Depois de alguns meses recebeu a notícia que havia passado no concurso, e também em um processo seletivo para trabalhar no Conselho Municipal de Saúde de Belo Horizonte, logo em seguida fez o ENEM e conseguiu uma bolsa de 100% no ProUni, e as oportunidades começaram a se abrir, tanto quanto sua consciência do controle social e do SUS, que defende como um espaço para a população negra se fortalecer, “Se aqui é um espaço de discussão, acompanhamento e fiscalização das políticas públicas, a população negra está inserida. Aqui a gente tem a Política Nacional de Saúde Integral da População Negra que é resultado de um amplo processo de discussão, ela traz que a saúde não pode ser entendida só como processo de bem estar físico ou como ausência de doenças, a saúde é um conjunto, a própria OMS faz a definição: conjunto de bem estar físico e psicossocial. Então todas as iniquidades que afeta de forma direta ou indireta a saúde da mulher negra, o preconceito, o racismo (institucional ou não), todas as formas e práticas de violência que vão afetar essa população é tratada pelo controle social. A partir dessa política ela vai pensar não só no resgate de autoestima dessas mulheres, vai pensar também, por exemplo, nas mulheres negras que mais sofrem no processo de nascer, viver e Morrer… Segundo os dados a mulher negra faz menos pré-natal que as mulheres brancas, quando ela vai para a maternidade ela sofre muita violência obstetra, porque é colocado para nós mulheres negras que somos mais fortes. Por isso as vezes nem anestesia é nos dado. E isso tem a ver com o SUS, está dentro das práticas do SUS então precisamos verificar isso.”

O controle social segundo a secretária executiva do CESMG tem papel fundamental na vida dessa população que é atingida não só pelo racismo mas também pelo machismo, e sempre ressalta o quanto as mulheres negras precisam ocupar os espaços que lhe foram tirados ao longo de toda a história. “Quando pensamos na questão do processo educacional que foi nos retirado, como no caso de minha mãe que voltou a estudar agora com 65 anos. Ela sempre foi doméstica e se pensarmos, foi retirado dela o direito ao estudo. Os patrões falavam que ela só podia estudar quando terminasse o trabalho, mas quando terminava o trabalho? Sendo que maioria das vezes essa mulher tinha que dormir no emprego. Então temos que trabalhar a autoestima dessa mulher, porque essa mulher vai desenvolver problemas físicos que podem partir para doenças por causa disso, o número de diabéticos e hipertensos é maior na população negra porque tem a ver com a alimentação, e quem tem que cuidar disso? O SUS. Quando a gente discute isso no sistema único de saúde a gente vê onde ele atua, porque é dentro desse espaço que as políticas devem ser discutidas e trabalhadas, Deve se pensar em todas as nuances que vêm desde nascer da mulher negra, da forma dela viver e da forma dela morrer também, que nos foi tirado em todo um processo histórico, e ai o controle social discute todas essas políticas públicas […] Quando o controle social discute principalmente a política de saúde da população negra a gente percebe que é aqui que precisa ser trabalhado e fortalecido. As políticas públicas são importantes e elas devem ser constituídas e fiscalizadas pela população que ela deve contemplar. Então quando as mulheres negras participam desses espaços elas se fortalecem e buscam por melhoras.”
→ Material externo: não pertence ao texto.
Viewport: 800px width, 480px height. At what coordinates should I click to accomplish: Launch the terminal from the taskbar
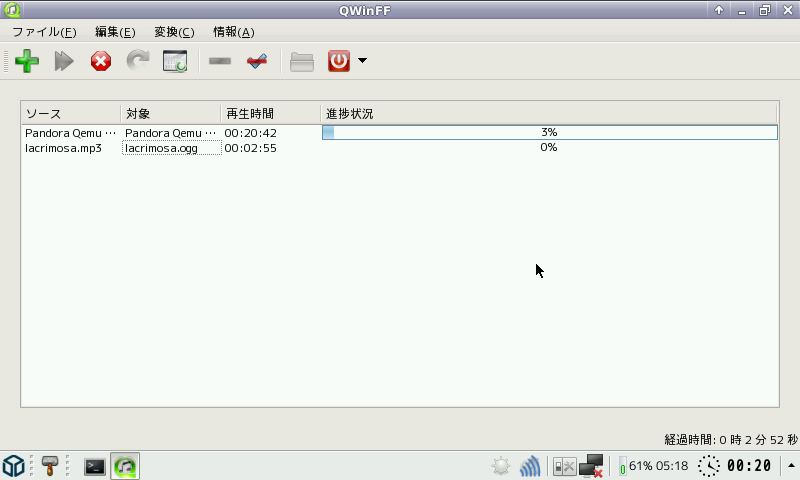[95, 466]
Com toda sua história de luta como uma mulher negra que ocupa um espaço importante no controle social em Minas Gerais, Eleciania Tavares traz uma reflexão do papel do SUS e do controle social na vida dessas mulheres, e também destaca a importância de datas como a de 25 de julho para o resgate histórico de uma população tão marginalizada e maltratada na história mundial e brasileira, como ela mesmo cita a frase “Não sou descendente de escravos, sou descendente de reis e rainhas que foram tirados de seus lugares e foram escravizados”.